-- Start --

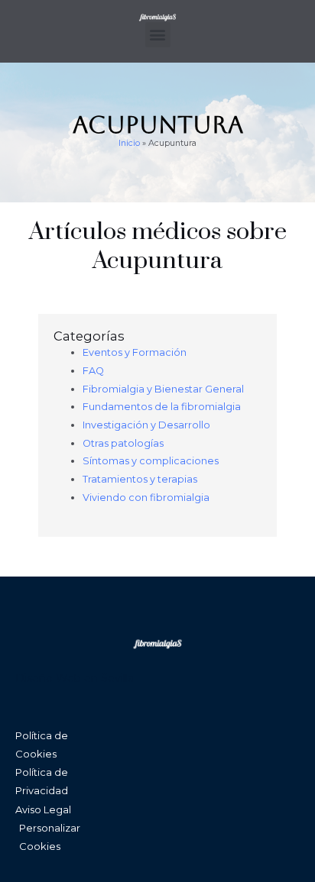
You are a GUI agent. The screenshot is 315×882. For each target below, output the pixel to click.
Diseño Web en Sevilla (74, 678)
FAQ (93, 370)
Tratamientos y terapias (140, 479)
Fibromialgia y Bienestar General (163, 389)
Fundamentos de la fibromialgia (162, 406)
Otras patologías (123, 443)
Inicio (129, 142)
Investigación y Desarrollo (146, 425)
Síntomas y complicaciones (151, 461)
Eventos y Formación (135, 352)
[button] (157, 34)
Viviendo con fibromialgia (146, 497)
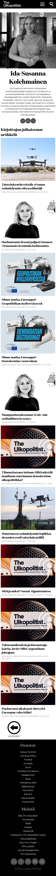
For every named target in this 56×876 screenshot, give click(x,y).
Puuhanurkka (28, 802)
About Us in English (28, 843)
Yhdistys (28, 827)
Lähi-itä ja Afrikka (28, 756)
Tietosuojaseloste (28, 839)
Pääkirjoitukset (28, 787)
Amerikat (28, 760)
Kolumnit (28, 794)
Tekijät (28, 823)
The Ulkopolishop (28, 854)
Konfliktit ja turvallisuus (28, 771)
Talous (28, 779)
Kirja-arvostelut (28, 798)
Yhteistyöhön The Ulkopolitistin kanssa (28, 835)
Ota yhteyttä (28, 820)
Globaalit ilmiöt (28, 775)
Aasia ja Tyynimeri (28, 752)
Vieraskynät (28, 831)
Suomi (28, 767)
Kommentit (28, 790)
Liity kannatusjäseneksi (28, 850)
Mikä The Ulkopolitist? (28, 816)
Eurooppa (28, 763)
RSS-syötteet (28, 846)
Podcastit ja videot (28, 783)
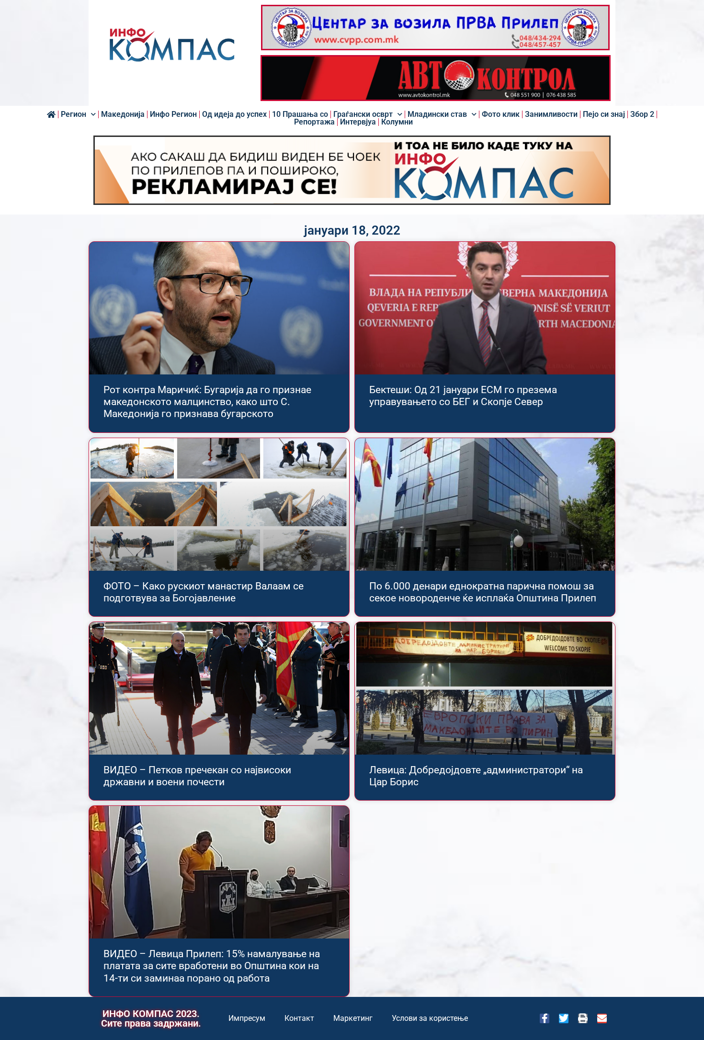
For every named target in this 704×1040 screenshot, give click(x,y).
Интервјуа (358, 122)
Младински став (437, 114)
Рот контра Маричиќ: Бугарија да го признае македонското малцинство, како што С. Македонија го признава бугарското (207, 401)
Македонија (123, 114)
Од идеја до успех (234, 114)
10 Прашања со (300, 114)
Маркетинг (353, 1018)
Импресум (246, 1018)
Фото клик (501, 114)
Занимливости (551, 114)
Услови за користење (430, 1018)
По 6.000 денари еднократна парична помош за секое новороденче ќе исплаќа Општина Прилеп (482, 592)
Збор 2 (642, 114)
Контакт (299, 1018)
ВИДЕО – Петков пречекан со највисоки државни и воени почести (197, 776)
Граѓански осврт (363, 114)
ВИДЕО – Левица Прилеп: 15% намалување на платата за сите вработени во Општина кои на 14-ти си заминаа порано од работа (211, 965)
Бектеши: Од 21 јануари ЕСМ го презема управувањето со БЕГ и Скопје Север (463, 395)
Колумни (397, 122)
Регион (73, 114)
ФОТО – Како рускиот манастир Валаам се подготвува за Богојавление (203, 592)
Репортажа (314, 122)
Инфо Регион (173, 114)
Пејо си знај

-- End --

### Your goal
Copy every line of the records above without any changes, and leave out the pictures.

### Written answer
You are a GUI agent. The screenshot is 315×882. For each target below, output the pixel to click.
Diseño Web en Sevilla (74, 678)
FAQ (93, 370)
Tratamientos y terapias (140, 479)
Fibromialgia y Bienestar General (163, 389)
Fundamentos de la fibromialgia (162, 406)
Otras patologías (123, 443)
Inicio (129, 142)
Investigación y Desarrollo (146, 425)
Síntomas y complicaciones (151, 461)
Eventos y Formación (135, 352)
[button] (157, 34)
Viviendo con fibromialgia (146, 497)
For every named target in this 56×876 screenshot, give click(x,y).
Puuhanurkka (28, 802)
About Us in English (28, 843)
Yhdistys (28, 827)
Lähi-itä ja Afrikka (28, 756)
Tietosuojaseloste (28, 839)
Pääkirjoitukset (28, 787)
Amerikat (28, 760)
Kolumnit (28, 794)
Tekijät (28, 823)
The Ulkopolishop (28, 854)
Konfliktit ja turvallisuus (28, 771)
Talous (28, 779)
Kirja-arvostelut (28, 798)
Yhteistyöhön The Ulkopolitistin kanssa (28, 835)
Ota yhteyttä (28, 820)
Globaalit ilmiöt (28, 775)
Aasia ja Tyynimeri (28, 752)
Vieraskynät (28, 831)
Suomi (28, 767)
Kommentit (28, 790)
Liity kannatusjäseneksi (28, 850)
Mikä The Ulkopolitist? (28, 816)
Eurooppa (28, 763)
RSS-syötteet (28, 846)
Podcastit ja videot (28, 783)
For every named target in this 704×1040 screenshot, give click(x,y).
Интервјуа (358, 122)
Младински став (437, 114)
Рот контра Маричиќ: Бугарија да го признае македонското малцинство, како што С. Македонија го признава бугарското (207, 401)
Македонија (123, 114)
Од идеја до успех (234, 114)
10 Прашања со (300, 114)
Маркетинг (353, 1018)
Импресум (246, 1018)
Фото клик (501, 114)
Занимливости (551, 114)
Услови за користење (430, 1018)
По 6.000 денари еднократна парична помош за секое новороденче ќе исплаќа Општина Прилеп (482, 592)
Збор 2 (642, 114)
Контакт (299, 1018)
ВИДЕО – Петков пречекан со највисоки државни и воени почести (197, 776)
Граѓански осврт (363, 114)
ВИДЕО – Левица Прилеп: 15% намалување на платата за сите вработени во Општина кои на 14-ти си заминаа порано од работа (211, 965)
Бектеши: Од 21 јануари ЕСМ го презема управувањето со БЕГ и Скопје Север (463, 395)
Колумни (397, 122)
Регион (73, 114)
ФОТО – Како рускиот манастир Валаам се подготвува за Богојавление (203, 592)
Репортажа (314, 122)
Инфо Регион (173, 114)
Пејо си знај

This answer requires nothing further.